===== Data under study =====

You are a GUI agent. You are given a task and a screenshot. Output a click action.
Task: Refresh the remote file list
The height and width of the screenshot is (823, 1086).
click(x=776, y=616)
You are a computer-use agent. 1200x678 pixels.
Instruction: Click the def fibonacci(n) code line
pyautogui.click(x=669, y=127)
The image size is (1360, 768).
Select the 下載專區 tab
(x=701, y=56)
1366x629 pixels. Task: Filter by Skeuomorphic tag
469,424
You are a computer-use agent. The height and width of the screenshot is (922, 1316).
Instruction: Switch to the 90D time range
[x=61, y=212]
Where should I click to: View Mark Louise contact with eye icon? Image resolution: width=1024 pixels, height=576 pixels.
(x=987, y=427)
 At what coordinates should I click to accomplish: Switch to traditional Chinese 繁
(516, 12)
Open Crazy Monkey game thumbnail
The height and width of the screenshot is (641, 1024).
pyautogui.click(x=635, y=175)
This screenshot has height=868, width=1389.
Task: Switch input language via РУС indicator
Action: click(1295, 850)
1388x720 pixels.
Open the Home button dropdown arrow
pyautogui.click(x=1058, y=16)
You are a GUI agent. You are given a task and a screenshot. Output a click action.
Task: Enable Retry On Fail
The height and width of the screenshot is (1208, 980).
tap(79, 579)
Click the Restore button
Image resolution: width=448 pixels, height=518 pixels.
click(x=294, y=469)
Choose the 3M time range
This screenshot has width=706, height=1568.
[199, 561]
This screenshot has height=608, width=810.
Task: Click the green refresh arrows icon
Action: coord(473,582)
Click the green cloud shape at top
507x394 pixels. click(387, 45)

=====

Task details: With no line skipped, repeat the records exactly.

Written solution:
You are a GUI agent. You are given a task and a screenshot. Output a click action.
Task: Refresh the remote file list
The height and width of the screenshot is (823, 1086).
click(x=776, y=616)
You are a computer-use agent. 1200x678 pixels.
Instruction: Click the def fibonacci(n) code line
pyautogui.click(x=669, y=127)
The image size is (1360, 768).
Select the 下載專區 tab
(x=701, y=56)
1366x629 pixels. Task: Filter by Skeuomorphic tag
469,424
You are a computer-use agent. The height and width of the screenshot is (922, 1316).
Instruction: Switch to the 90D time range
[x=61, y=212]
Where should I click to: View Mark Louise contact with eye icon? Image resolution: width=1024 pixels, height=576 pixels.
(x=987, y=427)
 At what coordinates should I click to accomplish: Switch to traditional Chinese 繁
(516, 12)
Open Crazy Monkey game thumbnail
The height and width of the screenshot is (641, 1024).
pyautogui.click(x=635, y=175)
This screenshot has height=868, width=1389.
Task: Switch input language via РУС indicator
Action: click(1295, 850)
1388x720 pixels.
Open the Home button dropdown arrow
pyautogui.click(x=1058, y=16)
You are a GUI agent. You are given a task and a screenshot. Output a click action.
Task: Enable Retry On Fail
The height and width of the screenshot is (1208, 980).
tap(79, 579)
Click the Restore button
Image resolution: width=448 pixels, height=518 pixels.
click(x=294, y=469)
Choose the 3M time range
This screenshot has width=706, height=1568.
[199, 561]
This screenshot has height=608, width=810.
Task: Click the green refresh arrows icon
Action: coord(473,582)
Click the green cloud shape at top
507x394 pixels. click(387, 45)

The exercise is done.